El acoso de la prensa y la necesidad de diseñar operativos de seguridad para cada traslado modificó de raíz sus prácticas. Por motivos de seguridad era preferible esconderse, para evadir a los medios, trasladarse de incógnito.
Esta es una época en la cual los medios han dejado de respetar las fronteras entre la vida privada y la pública e incluso han hecho de la vida íntima un entretenimiento. En muchos casos con la complicidad de las personas o actividades que requieren de esa exposición para ser “exitosas”. Las fórmulas del espectáculo se extienden a los diferentes terrenos de la vida e inundan desde la política hasta la academia.

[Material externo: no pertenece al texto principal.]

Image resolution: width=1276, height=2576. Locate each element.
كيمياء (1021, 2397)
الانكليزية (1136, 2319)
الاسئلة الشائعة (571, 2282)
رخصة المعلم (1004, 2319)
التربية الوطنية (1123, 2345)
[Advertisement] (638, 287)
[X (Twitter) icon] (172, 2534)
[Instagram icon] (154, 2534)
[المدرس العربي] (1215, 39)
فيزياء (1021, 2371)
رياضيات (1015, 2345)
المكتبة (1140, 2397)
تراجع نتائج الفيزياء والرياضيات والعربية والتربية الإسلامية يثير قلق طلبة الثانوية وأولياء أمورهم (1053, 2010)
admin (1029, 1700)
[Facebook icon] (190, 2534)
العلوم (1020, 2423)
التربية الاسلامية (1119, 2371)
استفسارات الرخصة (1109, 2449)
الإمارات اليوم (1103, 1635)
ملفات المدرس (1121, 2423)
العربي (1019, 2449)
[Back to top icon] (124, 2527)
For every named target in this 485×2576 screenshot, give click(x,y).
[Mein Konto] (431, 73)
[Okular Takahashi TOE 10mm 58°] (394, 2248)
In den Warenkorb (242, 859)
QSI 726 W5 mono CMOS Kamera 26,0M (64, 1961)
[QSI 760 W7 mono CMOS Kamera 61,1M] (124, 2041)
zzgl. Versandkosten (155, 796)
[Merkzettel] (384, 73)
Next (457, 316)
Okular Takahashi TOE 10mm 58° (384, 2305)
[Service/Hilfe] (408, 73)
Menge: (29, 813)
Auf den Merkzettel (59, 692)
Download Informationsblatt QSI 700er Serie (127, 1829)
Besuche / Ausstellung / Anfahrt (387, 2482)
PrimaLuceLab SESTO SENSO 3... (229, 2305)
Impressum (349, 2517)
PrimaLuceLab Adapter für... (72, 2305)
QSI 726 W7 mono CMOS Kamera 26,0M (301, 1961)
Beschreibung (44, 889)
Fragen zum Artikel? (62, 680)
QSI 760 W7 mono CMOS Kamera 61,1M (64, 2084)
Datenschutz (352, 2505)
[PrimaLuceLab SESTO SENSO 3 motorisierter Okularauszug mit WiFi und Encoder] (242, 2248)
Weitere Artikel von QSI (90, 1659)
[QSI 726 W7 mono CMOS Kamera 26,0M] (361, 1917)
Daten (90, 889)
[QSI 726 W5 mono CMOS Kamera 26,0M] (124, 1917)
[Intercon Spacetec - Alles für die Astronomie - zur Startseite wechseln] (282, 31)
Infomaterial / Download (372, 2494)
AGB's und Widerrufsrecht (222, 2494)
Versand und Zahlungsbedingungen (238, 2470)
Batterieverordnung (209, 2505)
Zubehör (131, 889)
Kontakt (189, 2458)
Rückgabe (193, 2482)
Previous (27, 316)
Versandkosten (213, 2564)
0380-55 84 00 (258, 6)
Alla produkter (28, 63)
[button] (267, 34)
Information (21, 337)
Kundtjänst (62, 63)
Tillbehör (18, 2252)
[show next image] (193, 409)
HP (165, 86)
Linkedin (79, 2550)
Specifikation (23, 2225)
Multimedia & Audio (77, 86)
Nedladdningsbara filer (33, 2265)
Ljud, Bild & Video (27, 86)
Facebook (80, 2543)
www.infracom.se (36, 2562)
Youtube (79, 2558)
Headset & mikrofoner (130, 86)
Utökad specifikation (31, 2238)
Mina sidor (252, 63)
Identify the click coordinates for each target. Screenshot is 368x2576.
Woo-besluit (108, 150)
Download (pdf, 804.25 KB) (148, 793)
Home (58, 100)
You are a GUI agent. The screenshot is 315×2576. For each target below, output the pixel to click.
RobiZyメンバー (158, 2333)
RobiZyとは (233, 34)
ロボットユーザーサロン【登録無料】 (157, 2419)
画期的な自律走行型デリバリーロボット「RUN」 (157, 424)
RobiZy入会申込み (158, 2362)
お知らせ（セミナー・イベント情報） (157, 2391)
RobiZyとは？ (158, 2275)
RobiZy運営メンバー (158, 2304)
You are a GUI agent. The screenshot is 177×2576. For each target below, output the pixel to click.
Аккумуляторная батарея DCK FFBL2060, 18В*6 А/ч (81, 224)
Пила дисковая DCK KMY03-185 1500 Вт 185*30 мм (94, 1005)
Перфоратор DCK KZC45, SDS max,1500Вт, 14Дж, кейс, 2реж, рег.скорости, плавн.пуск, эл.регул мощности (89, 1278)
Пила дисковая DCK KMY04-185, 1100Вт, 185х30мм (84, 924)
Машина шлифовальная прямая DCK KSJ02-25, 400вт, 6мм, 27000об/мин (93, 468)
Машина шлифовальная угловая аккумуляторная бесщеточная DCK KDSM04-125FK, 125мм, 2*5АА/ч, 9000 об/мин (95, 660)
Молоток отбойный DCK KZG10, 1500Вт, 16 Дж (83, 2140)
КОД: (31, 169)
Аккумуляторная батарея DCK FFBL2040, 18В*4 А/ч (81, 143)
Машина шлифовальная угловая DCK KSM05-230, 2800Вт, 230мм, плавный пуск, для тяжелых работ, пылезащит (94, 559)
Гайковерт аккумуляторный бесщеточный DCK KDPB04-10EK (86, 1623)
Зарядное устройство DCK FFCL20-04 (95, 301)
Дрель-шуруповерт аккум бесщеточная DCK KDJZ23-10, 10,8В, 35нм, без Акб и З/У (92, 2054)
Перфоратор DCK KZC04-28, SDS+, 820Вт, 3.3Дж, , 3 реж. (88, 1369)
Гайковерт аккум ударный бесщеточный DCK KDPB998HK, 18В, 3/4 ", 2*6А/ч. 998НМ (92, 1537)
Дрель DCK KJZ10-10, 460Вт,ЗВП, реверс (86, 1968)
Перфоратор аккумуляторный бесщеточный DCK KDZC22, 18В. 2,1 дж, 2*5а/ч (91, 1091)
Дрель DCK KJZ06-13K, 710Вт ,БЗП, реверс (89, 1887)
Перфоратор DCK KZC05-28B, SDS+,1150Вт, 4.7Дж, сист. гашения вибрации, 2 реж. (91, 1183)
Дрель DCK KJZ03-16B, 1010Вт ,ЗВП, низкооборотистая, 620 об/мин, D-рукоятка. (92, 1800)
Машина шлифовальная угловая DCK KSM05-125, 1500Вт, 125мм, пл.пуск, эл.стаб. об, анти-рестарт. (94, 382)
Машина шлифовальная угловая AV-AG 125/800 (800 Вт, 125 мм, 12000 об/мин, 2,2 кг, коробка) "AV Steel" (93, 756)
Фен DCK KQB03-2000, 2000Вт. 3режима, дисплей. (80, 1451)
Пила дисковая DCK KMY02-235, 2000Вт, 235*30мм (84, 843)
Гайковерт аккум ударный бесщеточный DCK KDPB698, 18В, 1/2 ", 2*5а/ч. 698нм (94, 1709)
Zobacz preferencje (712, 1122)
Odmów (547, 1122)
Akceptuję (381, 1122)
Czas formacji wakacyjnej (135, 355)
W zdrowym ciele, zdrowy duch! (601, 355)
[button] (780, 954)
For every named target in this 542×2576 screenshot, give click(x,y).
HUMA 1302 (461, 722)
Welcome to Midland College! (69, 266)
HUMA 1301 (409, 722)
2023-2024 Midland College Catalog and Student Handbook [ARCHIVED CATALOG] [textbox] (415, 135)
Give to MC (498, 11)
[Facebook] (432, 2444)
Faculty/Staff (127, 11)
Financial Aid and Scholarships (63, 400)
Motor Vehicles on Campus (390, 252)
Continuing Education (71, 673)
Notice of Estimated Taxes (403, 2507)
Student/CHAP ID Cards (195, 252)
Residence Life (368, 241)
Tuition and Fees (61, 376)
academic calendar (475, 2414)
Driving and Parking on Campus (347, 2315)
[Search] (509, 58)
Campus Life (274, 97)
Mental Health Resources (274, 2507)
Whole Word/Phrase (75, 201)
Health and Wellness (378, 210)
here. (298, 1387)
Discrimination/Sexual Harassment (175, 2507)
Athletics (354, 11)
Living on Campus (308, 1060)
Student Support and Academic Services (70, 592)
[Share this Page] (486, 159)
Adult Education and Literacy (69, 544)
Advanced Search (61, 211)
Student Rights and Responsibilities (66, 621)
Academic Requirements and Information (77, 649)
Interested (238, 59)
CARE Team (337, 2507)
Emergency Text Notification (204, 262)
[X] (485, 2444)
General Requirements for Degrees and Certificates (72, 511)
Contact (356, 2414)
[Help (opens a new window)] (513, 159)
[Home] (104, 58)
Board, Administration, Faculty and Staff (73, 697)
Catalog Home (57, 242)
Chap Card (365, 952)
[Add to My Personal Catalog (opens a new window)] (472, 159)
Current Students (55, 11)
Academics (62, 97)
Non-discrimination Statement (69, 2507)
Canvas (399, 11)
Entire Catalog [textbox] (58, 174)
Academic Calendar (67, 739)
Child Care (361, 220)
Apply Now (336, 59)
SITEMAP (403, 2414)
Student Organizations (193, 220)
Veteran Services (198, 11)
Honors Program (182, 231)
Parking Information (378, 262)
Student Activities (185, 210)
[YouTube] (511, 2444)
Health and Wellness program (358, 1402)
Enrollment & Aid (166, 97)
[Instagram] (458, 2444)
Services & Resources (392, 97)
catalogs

RUSHDIE había vivido, y en exceso, esa implacable iluminación sin sombras que supone el escrutinio recurrente sobre una persona
DE LO PRIVADO A LO PÚBLICO
Para escapar de la trampa que lo ataba al atentado, para recuperar una cierta normalidad es que Rushdie decidió emprender la escritura del libro. Volvió a Londres y reactivó su cuenta de Twitter, ese “pozo envenenado”. Leyó la opinión de un profesor de Oxford “diciendo que quienes me defendían tenían una ‘idea neoliberal de la libre expresión’ ”, y no pocas voces que celebraban la agresión de la que había sido víctima.
Constató que su caso era parte de una “batalla más amplia” y que había que afrontarla. Por doquier aparecen narrativas para justificar lo injustificable. La agresión de Rusia a Ucrania, el supremacismo blanco en Estados Unidos, el sectarismo religioso en la India, “narrativas que privilegian a la mayoría y oprimen a las minorías”. Hay una guerra que es necesario emprender en muchos frentes: “contra el revisionismo fanático… contra las cínicas potencias… contra fantasías de un pasado idealizado… contra las contraproducentes mentiras”. Contra la intolerancia.
Para recuperar su vida, entiende, es necesario darle tiempo al tiempo, no abandonar las terapias y escribir. Escribir sobre su caso y sobre el ambiente ominoso que lo rodea.